HunyuanImage-2.1-Refiner

from diffusers import HunyuanImageRefinerPipeline
import torch
from diffusers.utils import load_image

device = "cuda:1"
dtype = torch.bfloat16


repo = "YiYiXu/HunyuanImage-2.1-Refiner-Diffusers"

pipe = HunyuanImageRefinerPipeline.from_pretrained(repo, torch_dtype=dtype)
pipe = pipe.to(device)

prompt = "A cute, cartoon-style anthropomorphic penguin plush toy with fluffy fur, standing in a painting studio, wearing a red knitted scarf and a red beret with the word “Tencent” on it, holding a paintbrush with a focused expression as it paints an oil painting of the Mona Lisa, rendered in a photorealistic photographic style."

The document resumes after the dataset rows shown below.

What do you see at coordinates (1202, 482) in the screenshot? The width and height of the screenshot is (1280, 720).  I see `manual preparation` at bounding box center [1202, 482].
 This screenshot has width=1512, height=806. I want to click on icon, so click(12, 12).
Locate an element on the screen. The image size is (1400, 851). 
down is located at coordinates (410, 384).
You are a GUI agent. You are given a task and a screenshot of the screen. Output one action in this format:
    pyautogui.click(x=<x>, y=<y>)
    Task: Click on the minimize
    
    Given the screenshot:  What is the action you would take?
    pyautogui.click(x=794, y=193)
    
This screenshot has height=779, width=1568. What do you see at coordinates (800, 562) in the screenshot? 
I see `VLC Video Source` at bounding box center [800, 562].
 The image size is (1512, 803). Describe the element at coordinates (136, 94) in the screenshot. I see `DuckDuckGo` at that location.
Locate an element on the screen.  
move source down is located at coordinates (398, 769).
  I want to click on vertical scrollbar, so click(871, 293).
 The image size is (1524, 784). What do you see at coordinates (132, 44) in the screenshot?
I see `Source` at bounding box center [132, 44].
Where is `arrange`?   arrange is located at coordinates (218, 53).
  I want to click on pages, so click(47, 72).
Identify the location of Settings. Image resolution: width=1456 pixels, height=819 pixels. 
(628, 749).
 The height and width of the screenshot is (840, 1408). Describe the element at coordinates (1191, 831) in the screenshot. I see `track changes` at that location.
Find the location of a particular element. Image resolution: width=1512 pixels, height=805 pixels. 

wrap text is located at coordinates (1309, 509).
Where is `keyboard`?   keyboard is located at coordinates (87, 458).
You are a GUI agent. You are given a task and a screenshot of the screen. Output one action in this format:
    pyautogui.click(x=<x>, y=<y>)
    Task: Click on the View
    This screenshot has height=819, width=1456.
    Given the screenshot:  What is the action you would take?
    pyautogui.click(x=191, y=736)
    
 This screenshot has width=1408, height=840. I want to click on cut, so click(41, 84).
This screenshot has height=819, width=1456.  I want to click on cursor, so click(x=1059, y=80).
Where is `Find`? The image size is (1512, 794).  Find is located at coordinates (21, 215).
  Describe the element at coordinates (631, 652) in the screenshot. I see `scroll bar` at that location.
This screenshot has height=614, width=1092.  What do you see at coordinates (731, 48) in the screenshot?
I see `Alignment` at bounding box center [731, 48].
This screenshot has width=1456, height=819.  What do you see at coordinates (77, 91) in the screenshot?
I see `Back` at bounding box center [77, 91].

image = load_image("generated_image.png")

generator = torch.Generator(device=device).manual_seed(649151)
out = pipe(
    prompt, 
    image=image,
    num_inference_steps=4, 
    guidance_scale =3.5,
    height=2048, 
    width=2048, 
    generator=generator,
).images[0]

out.save("test_hyimage_refiner_output.png")

HuggingFaceDocBuilderDev · 2025-09-16T02:37:21Z

The docs for this PR live here. All of your documentation changes will be reflected on that endpoint. The docs are available until 30 days after the last update.

…yuan21

DN6

LGTM 👍🏽

src/diffusers/pipelines/hunyuan_image/pipeline_hunyuanimage.py

src/diffusers/models/autoencoders/autoencoder_kl_hunyuanimage.py

sayakpaul

Looks quite ready! My comments are mostly minor apart from some suggestions on potentially reducing some code (definitely not merge-blocking).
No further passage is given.